Published online by Cambridge University Press: 01 October 1998
In the summer of 1543 King Henry VIII promised that he would send 40,000 ducats, the equivalent of £10,000, to Ferdinand, king of the Romans and of Hungary, archduke of Austria, to help his brother, Emperor Charles V, in his defence of Christendom against the Turk. Europe witnessed a strange alliance between Henry, himself a schismatic monarch, and Charles, who had effectively blocked Henry's attempts to have the pope annul his first marriage. The coalition of opposing forces was equally remarkable, comprising the Most Christian King of France and his non-Christian ally, the Turk. Francis's support for the Turks was contrasted by some with the king's attitude to Protestant reform. Francis seems to have regretted the presence in 1543–4 of a Turkish colony at Toulon, which appears to have possessed a slave market and mosque. The alliance between Charles V and Henry VIII attests to the persistence of the medieval concept of Christendom (Christianitas), groups of nations which shared basic religious and cultural values despite the religious divides being caused by the Reformation.
Henry made elaborate plans to furnish Charles with the promised £10,000 to support military action on the continent. The money, available either as cash or as bills of exchange, was released in two halves, the first on 16 August 1543 and the second on 18 September. In his usual way, the imperial ambassador in England, Eustace Chapuys, made things worse by harrying the Privy Council for speedy payment of the funds. The crown, none the less, hit on an interesting solution to the problem of recovering its money. Henry issued an appeal to every diocese in England to organise voluntary contributions from parishioners to recover the amount of money he disbursed abroad. Working from the financial returns among the exchequer subsidy rolls at the Public Record Office, Dr Kitching has calculated that such collections raised no more than £1,903 8s. 3d., less than a fifth of the money advanced to Charles V. The English parishes reimbursed the crown in late 1543 and early 1544.

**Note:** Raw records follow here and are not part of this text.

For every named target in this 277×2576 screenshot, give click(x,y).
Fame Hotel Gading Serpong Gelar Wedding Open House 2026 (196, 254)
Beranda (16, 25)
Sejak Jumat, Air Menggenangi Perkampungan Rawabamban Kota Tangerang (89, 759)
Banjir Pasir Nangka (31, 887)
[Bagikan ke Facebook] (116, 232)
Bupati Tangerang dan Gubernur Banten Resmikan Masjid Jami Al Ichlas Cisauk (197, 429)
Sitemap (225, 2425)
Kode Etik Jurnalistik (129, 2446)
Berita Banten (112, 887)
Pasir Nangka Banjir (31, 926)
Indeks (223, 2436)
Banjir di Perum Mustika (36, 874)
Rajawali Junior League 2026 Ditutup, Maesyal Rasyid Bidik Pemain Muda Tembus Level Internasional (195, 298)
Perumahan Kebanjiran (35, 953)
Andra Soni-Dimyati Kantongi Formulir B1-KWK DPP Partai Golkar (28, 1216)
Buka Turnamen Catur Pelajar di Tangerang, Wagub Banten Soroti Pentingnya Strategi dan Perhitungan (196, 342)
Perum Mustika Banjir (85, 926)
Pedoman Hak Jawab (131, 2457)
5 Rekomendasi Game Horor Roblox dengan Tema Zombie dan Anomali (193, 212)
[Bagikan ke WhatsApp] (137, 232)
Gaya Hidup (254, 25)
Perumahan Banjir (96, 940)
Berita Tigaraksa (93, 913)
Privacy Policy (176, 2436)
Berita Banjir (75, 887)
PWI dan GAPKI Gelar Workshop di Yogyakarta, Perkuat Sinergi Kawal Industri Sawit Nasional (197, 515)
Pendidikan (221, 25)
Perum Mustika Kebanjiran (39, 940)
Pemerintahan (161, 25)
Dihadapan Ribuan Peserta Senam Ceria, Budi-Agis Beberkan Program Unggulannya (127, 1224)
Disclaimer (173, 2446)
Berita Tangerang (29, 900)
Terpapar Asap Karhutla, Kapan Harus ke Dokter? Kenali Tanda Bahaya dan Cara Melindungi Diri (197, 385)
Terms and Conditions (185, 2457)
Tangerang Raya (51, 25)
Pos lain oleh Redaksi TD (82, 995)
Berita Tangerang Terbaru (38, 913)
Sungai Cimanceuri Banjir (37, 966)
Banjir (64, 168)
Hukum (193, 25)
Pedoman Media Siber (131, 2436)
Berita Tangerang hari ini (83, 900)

As Dr Kitching himself has indicated, the background to the whole episode is poorly documented. Previously unknown to historians, however, important material concerning the king's plan survives in the diocesan archives of London and Westminster. The episcopal registers of Edmund Bonner, bishop of London, and Thomas Thirlby, bishop of the short-lived see of Westminster, both shed valuable light on this scheme. Diocesan bishops recorded their formal administrative acts in registers, the compilation of which was supervised by the diocesan registrar. Unfortunately, the archiepiscopal archives at Lambeth are silent on the collections of 1543. The registers for the dioceses of London and Westminster, however, are particularly informative for the opening years of the Reformation. It is my purpose to consider the nature of the new evidence and to offer a transcript of the more important documents.